A and A Companies prepares IRS Form SS-4 Employer Identification Number for its customers. This Form is tailored to the specific LLC based on information that you supply to us in your Limited Liability Company Application. It can take several weeks to receive an Employer Identification Number back from the Internal Revenue Service, but at A and A Companies we can tell you how to obtain that number immediately after your new LLC has been formed.
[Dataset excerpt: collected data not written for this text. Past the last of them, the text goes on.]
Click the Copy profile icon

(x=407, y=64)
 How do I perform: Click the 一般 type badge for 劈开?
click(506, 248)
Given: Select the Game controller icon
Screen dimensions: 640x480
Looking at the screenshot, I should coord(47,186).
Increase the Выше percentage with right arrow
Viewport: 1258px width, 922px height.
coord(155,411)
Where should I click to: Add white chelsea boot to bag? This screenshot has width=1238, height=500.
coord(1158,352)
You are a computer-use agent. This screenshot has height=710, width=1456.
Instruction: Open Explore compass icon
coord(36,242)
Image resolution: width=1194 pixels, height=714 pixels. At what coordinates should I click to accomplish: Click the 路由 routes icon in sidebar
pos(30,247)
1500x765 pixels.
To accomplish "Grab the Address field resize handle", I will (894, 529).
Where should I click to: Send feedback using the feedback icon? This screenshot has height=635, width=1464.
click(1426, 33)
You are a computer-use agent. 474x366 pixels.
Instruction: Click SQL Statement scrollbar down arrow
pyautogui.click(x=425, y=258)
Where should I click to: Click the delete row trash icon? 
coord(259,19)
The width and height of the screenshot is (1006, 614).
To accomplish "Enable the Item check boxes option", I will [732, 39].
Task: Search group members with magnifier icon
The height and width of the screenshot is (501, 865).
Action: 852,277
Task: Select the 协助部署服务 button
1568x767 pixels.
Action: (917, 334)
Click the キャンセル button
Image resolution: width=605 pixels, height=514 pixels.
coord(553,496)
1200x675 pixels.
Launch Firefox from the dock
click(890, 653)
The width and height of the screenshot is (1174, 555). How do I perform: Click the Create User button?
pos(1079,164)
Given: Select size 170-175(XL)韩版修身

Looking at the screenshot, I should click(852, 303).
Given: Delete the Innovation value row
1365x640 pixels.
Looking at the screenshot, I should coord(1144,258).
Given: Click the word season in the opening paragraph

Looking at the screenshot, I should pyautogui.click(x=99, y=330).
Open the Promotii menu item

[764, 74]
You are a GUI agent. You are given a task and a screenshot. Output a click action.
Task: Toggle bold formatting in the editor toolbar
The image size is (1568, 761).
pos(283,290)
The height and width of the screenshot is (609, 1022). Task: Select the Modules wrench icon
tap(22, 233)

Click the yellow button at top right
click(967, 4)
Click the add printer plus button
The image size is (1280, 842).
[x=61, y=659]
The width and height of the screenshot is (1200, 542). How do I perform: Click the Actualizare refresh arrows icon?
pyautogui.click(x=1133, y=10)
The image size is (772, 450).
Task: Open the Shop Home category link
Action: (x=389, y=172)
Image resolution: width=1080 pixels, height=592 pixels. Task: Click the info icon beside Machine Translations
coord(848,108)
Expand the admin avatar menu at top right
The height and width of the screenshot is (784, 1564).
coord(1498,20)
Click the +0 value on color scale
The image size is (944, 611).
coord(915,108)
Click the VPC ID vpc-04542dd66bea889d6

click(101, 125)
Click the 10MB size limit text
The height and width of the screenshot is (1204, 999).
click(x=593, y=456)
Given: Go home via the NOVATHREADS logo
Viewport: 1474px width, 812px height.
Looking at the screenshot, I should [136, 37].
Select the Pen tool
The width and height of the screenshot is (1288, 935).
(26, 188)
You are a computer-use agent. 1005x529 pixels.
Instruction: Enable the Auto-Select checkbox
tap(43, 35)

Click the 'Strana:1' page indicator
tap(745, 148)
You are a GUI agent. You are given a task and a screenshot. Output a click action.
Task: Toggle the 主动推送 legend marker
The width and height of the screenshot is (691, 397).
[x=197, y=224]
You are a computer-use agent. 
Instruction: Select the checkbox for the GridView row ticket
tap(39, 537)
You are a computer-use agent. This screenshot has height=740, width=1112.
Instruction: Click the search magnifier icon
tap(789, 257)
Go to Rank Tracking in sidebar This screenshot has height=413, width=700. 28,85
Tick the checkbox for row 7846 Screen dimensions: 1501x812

Principal Place of Business for LLC

Every LLC must have a principal place of business. The address for this principal place of business must be a physical location (not a post office box). An LLC's principal place of business can be a home address. A Company's principal place of business need not be located in the State in which it is organized. However, if that is the case, the Company must have a resident agent for service located in that State. A and A Companies can act as your new LLC's resident agent in California, Delaware, Florida, Nevada, New York and Texas.


LLC Units

In order to complete its organization, an LLC should issue Membership Units (much like a corporation issues stock). Membership Units represent ownership interests in the LLC. The LLC often issues Membership Unit Certificates to the owner of the Membership Units to evidence his or her ownership. An LLC can only issue Membership Units if it has received consideration for those Units. Typically, the founders of a Company contribute cash to the new business in exchange for their Membership Units.

 

LLC Members

An LLC's "Members" are its owners. Every LLC must have Members. An LLC's initial Members are the new LLC's founders. Typically, the initial Members contribute cash to the LLC in exchange for Membership Units in the LLC. The Members then enter into an Operating Agreement (or LLC Agreement) and appoint a Manager(s) to run the day-to-day business of the new LLC. At A and A Companies, we can prepare an Operating Agreement, tailored just for your new California LLC, Delaware LLC, Florida LLC, Nevada LLC, New York LLC and Texas LLC.

 


LLC Manager(s)

The day-to-day operations of an LLC are managed by the LLC's Manager(s). The LLC's Members appoint the LLC's Manager(s), who can be (but need not be) one or more of the LLC's Members. Typically, an LLC appoints its Manager(s) in its LLC Organizational Minutes. At A and A Companies, we can prepare LLC Organizational Minutes, tailored just for your new LLC.



LLC Officers

Management of most LLCs is handled entirely by the LLC's Manager(s). However, an LLC could, if it is desired, also have officers (analogous to corporate officers). Technically, these officers would be appointed by the LLC Manager(s) and would be subject to oversight by the Manager(s).